Give Us This Day Plunks Down $50,299 in Cash to Save Largest Foster Home

Foster care provider staves off tax foreclosure in unusual move.

It's not often somebody walks into the Multnomah County tax collector's office and plunks down more than $50,000 in cash—but nothing about Mary Holden's story is ordinary.

Holden, 55, is the executive director of Give Us This Day, the troubled Portland foster care provider recently shut down by state regulators after an investigation determined Holden and her board misspent or wasted $2 million.

She is also experienced with foreclosure.

Holden's personal residence in West Linn is currently in foreclosure, as it has been four previous times, and three properties Give Us This Day operated as group foster homes bounced in and out of foreclosure.

But on Wednesday, Holden staved off foreclosure of the last remaining group home she controlled.

That property, a 5,550-square-foot Tudor home on Northeast Rodney Avenue, is assessed at $825,000. It is technically owned by a long-defunct nonprofit called Alfred Yaun Child Care Centers. (That organization legally ceased to exist in 2001, but Holden was nominally its executive director and placed foster children in its primary asset, the Rodney Avenue house.)
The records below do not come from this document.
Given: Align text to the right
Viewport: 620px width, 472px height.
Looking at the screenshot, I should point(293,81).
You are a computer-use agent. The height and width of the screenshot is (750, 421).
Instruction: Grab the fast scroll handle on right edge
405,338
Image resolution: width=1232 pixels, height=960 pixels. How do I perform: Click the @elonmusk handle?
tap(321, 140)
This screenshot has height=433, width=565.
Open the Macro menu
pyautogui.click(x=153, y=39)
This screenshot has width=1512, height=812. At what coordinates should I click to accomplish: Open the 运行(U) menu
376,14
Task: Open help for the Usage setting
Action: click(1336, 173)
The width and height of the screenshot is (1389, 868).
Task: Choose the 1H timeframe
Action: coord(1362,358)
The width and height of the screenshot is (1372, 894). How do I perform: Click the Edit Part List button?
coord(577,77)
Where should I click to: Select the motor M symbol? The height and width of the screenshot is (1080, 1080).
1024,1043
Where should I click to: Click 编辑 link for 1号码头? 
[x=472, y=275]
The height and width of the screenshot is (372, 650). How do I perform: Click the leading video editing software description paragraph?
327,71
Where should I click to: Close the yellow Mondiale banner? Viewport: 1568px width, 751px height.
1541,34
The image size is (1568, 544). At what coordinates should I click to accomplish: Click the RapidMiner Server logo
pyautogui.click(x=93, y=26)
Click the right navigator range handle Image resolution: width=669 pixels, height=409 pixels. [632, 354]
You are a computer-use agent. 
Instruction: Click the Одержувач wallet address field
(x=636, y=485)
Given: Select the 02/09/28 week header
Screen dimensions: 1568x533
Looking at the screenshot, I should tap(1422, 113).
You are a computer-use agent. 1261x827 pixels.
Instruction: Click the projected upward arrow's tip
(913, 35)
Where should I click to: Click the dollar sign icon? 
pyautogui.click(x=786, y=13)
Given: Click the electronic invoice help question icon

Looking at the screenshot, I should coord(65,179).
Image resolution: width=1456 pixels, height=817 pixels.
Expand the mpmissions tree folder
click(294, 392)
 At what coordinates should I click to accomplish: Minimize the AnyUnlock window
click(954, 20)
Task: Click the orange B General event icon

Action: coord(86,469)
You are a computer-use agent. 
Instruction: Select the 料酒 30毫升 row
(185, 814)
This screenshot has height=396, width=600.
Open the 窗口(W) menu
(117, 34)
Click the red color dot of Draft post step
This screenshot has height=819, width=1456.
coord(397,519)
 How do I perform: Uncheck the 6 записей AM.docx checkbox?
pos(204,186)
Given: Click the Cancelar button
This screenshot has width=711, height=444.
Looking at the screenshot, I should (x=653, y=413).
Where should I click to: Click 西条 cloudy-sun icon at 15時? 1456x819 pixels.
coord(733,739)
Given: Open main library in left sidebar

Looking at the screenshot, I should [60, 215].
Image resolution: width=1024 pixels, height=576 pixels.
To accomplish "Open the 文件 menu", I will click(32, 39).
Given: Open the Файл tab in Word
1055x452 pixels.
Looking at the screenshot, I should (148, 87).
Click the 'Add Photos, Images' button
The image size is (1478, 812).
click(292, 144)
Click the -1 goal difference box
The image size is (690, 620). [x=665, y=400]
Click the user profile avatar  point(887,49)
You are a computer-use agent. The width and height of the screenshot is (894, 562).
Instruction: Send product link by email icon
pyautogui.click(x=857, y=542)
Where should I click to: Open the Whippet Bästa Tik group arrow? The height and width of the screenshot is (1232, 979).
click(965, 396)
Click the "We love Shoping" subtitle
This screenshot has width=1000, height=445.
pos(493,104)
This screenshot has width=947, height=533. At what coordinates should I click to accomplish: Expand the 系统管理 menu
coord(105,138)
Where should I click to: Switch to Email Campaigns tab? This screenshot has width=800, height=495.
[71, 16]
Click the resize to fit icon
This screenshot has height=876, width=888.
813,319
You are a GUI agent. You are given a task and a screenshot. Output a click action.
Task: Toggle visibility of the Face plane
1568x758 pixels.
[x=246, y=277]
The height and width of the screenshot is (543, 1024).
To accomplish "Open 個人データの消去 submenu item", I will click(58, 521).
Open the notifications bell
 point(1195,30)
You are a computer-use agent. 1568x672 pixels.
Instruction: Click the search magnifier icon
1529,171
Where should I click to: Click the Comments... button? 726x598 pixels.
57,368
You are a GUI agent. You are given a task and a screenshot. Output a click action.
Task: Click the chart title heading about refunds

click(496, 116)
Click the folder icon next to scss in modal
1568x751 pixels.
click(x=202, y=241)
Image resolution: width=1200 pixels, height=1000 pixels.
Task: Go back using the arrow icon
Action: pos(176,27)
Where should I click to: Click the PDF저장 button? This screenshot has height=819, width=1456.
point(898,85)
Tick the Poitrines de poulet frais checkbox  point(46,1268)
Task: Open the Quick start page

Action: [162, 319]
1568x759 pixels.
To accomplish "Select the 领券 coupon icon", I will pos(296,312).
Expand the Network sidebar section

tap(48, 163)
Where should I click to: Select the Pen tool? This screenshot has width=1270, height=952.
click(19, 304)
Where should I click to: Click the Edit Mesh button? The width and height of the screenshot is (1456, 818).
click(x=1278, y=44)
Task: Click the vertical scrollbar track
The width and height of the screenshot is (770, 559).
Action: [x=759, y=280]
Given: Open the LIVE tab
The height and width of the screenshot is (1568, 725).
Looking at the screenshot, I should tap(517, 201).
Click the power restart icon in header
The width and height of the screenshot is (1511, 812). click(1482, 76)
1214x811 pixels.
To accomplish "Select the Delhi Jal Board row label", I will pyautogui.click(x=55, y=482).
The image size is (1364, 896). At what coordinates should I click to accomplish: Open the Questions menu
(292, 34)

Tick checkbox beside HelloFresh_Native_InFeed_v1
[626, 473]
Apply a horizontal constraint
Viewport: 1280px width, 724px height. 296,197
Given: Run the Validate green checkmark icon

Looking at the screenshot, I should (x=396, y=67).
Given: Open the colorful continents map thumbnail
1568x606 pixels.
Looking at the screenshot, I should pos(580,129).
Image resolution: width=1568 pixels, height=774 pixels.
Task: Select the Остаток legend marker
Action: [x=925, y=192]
Because both Alfred Yaun and Give Us This Day many years ago ceased filing the tax returns required to maintain nonprofit status, the Multnomah County tax assessor put the Rodney Avenue house back on the property tax rolls effective 2008. (Holden fought that move in tax court, but the county prevailed.)

Multnomah County notified Holden earlier this year that if Alfred Yaun did not pay back taxes by Wednesday, Sept. 30, the county would seize the house for six years of unpaid taxes.

That same Sept. 30 deadline applied to other properties in similar arrears, and so there was a lot of activity at the tax collection window on the first floor of county headquarters at 701 SE Hawthorne Blvd.

At 2:51 pm, an associate of Holden's named Jacqueline Williams walked up to the tax window carrying a bag. From that bag, Williams produced $50,299 in cash, paying off four years of arrears, with interest—enough to allow Alfred Yaun and Holden to hang on to the house for another year.

Normally, people pay their taxes with a check. Records show Holden has regularly failed to pay employees and creditors, and former employees say her foster group homes often lacked food, hygiene supplies and other basics.

So where did the bag of cash come from? Holden did not immediately return a call seeking comment.